Irwin Chaiken, Professor, Department of Biochemistry and Molecular Biology, Drexel University College of Medicine

Abstract:
Although HIV-1 infection has shifted from death via AIDS into a treatable, chronic disease, it remains a burden that is capable of resurgence should a patient’s medication regimen slip, resulting in the refocusing on HIV-1 elimination and prevention. In order to accomplish this, HIV-1 needs to be examined throughout its lifecycle for opportunities, including the infected cell itself.

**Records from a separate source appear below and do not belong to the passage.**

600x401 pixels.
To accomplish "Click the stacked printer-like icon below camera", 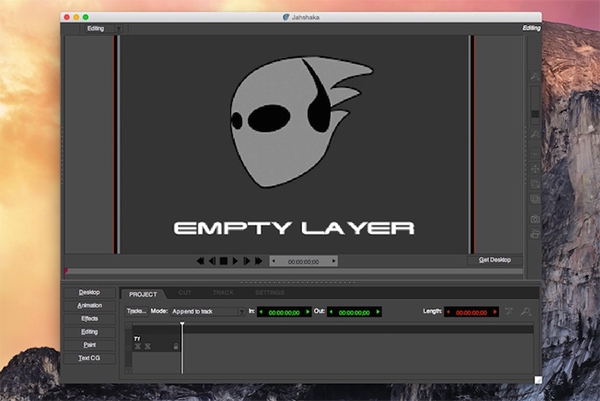I will point(535,233).
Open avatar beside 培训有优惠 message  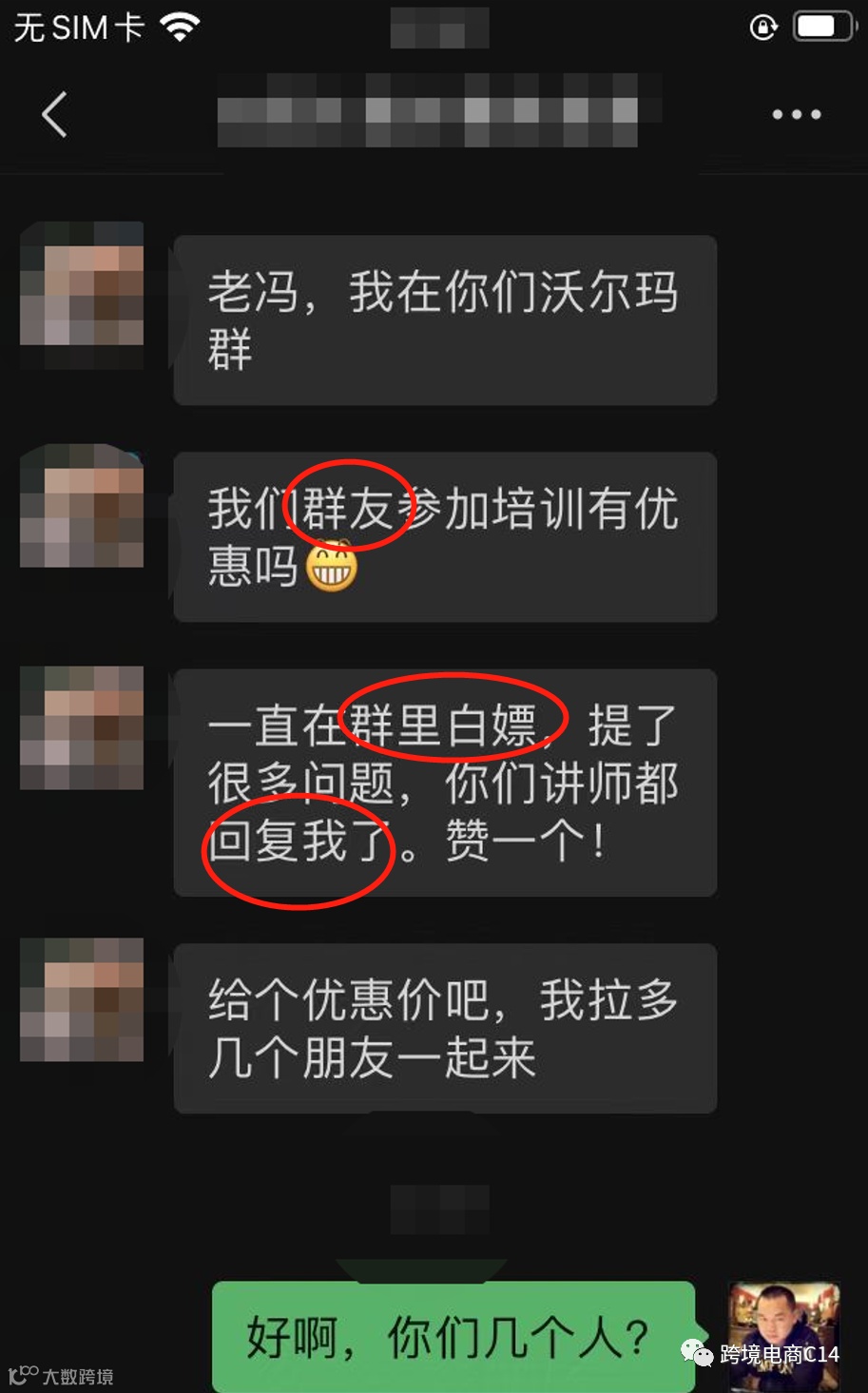coord(82,506)
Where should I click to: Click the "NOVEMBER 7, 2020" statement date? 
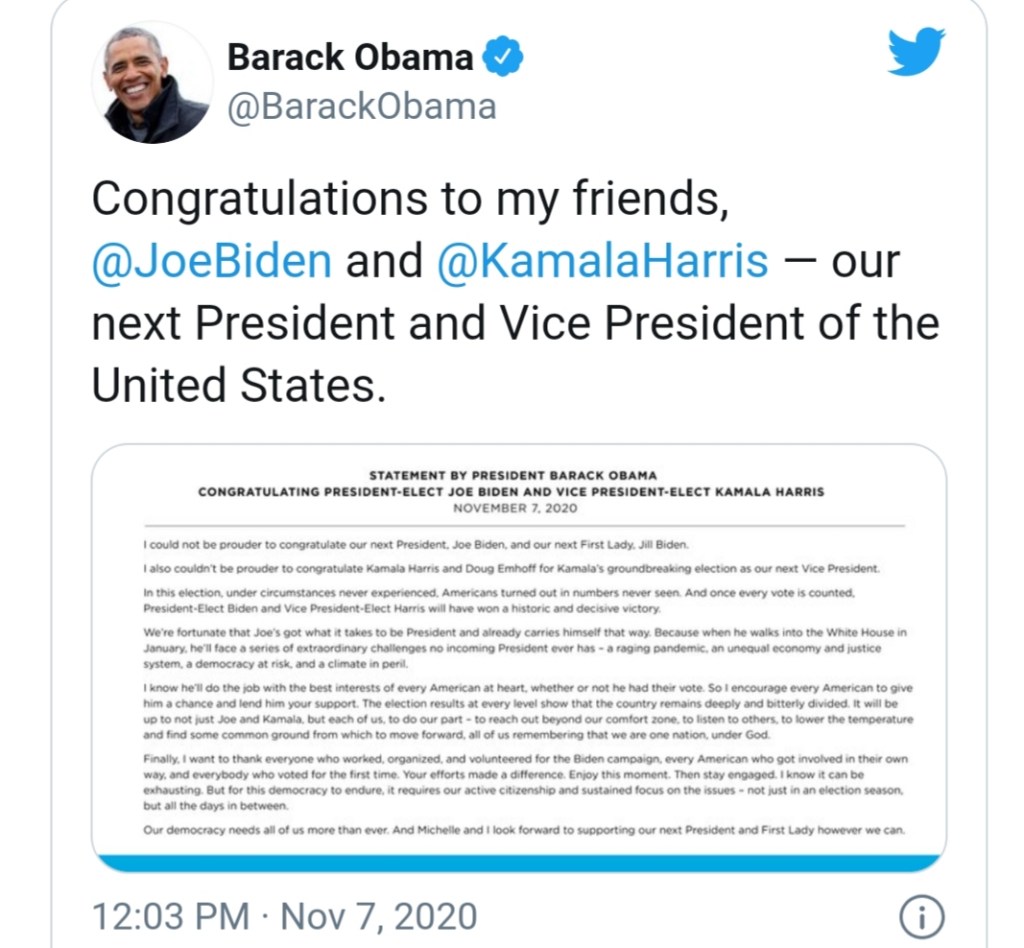coord(511,508)
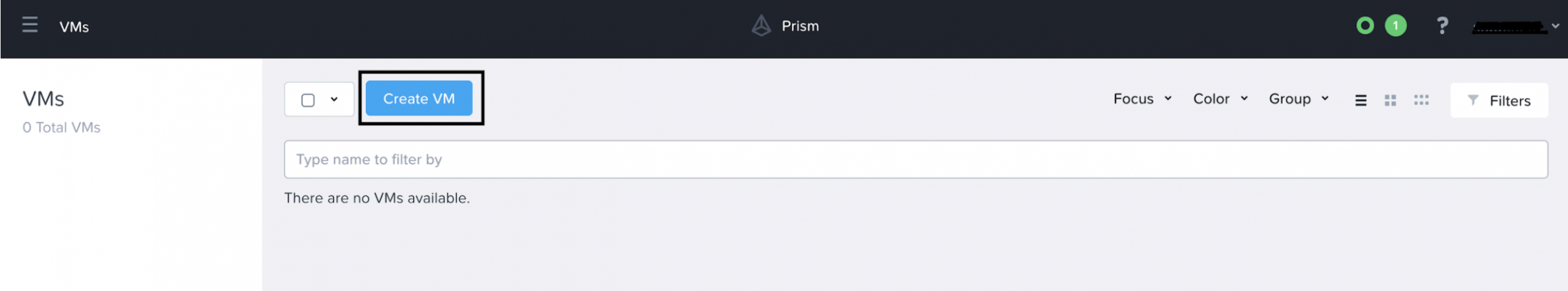The height and width of the screenshot is (291, 1568).
Task: Open the green notification badge showing 1
Action: coord(1395,26)
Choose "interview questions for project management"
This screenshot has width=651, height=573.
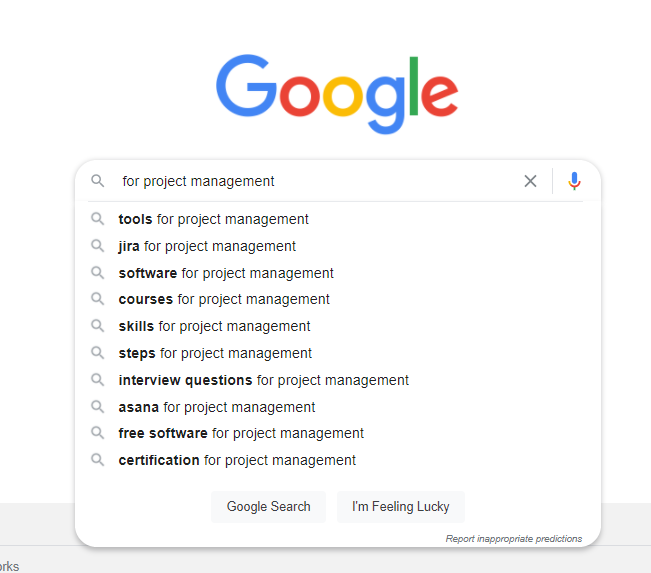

HIV-1 spreads through two mechanisms from the infected T cell: release of free virion particles and cell-to-cell transmission. Fundamentally, both of these pathways use the same underlying mechanism: virions are assembled and budded off the surface of the infected cell, then either released into the surrounding environment where it will mature, or released directly into contact with a neighboring cell via the immunological/virological synapse. However, the efficiencies of the two processes are very different: in vitro experiments have shown that cell-to-cell transmission of HIV-1 is up to three orders of magnitude more efficient than free virions infecting target cells, in addition to reducing exposure to and the efficacy of antiretroviral treatment. Moreover, in regions rich with target cells, such as lymphoid tissues dense with CD4 T cells, cell-to-cell transmission can result in an explosion of infected cells; often this leads to pyroptotic cell death in non-permissive T cells, largely contributing to the T cell depletion characteristics of AIDS and notably not seen in purely cell-free virion infection. In order to bud infection-competent virions, for either transmission mechanism, the infected T cell must first produce and place the HIV-1 Env glycoprotein on its surface, which should present as a shared target for viral Env-targeting entry inhibitors.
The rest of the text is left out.